Les personnages sont très bien campés, l'histoire est pleine de suspense, j'écoute maintenant du tango à la maison. Bref, c'est bien, vous pouvez lire celui-ci aussi.

14 décembre 2015

Le mystère du majordome - Norma Huidobro

Voici une de mes dernières découvertes de lectures avec Rosa et Marguerite.

Tomàs a douze ans, il est marrant, gourmand, un peu agité et sympathique.

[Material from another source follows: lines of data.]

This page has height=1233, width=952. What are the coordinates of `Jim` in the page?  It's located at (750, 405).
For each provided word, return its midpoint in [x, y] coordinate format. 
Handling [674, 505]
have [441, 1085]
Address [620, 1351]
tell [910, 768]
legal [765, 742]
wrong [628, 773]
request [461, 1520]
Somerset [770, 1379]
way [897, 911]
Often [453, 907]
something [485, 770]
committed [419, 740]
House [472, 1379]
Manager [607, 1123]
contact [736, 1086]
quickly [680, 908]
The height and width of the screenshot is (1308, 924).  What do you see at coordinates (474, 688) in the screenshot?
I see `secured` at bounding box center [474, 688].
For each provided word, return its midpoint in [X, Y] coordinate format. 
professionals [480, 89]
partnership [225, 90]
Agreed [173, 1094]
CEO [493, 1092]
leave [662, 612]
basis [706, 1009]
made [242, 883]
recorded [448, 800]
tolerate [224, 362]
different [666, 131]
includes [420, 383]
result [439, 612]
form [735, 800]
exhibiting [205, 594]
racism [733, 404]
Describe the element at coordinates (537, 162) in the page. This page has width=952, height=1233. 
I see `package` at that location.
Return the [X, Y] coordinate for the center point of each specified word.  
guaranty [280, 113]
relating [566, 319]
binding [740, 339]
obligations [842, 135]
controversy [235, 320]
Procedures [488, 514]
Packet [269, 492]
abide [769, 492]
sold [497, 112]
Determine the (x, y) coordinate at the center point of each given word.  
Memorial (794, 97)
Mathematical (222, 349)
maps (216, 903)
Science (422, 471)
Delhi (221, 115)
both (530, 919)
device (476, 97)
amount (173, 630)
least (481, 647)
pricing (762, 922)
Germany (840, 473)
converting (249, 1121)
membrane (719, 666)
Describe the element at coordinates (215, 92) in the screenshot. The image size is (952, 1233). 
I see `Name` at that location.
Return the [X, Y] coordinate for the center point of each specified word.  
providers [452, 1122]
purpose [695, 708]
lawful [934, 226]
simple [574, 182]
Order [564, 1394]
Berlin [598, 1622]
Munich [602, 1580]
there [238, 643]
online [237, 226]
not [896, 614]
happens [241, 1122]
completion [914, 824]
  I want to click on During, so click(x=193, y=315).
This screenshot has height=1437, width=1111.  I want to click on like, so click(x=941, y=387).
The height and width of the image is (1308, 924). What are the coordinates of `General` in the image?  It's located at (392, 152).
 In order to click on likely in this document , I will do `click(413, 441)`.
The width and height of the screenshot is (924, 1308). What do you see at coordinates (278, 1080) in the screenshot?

Pour pouvoir organiser sans l'avoir dans les jambes le mariage de sa tante, la famille l'envoie passer quelques jours de vacances au palais... Le palais : la grande maison où sa grand-mère travaille comme gouvernante. Tomàs va profiter à fond des talents culinaires de la cuisinière de la maison, de la compagnie du chien et de la piscine. Surtout, il va poser au personnel (les patrons sont en Europe), tout à fait naïvement, des questions un peu gênantes: qu'est devenu le majordome qui était là l'année dernière ? Qui mange, la nuit, les parts de gâteau laissée dans le placard ? Pourquoi n'a-t-il pas le droit d'entrer dans le hangar ?

L'histoire se passe en Argentine, dans les années 2000. Les personnages sont vivants, réalistes, ancrés socialement. Et l'ancien propriétaire du palais est mort assassiné, voici deux ans, et l'assassin est en fuite. Les vacances tournent au mystère, des ombres passent dans le parc, des bruits étranges résonnent dans les canalisations...

Norma Huidobro, traduite et publiée par l'école des loisirs, a ficelé un bien joli roman policier pour enfants, souvent drôle, parfois effrayant, sans aucune gaminerie ni facilité. Nous avons tous les trois adoré.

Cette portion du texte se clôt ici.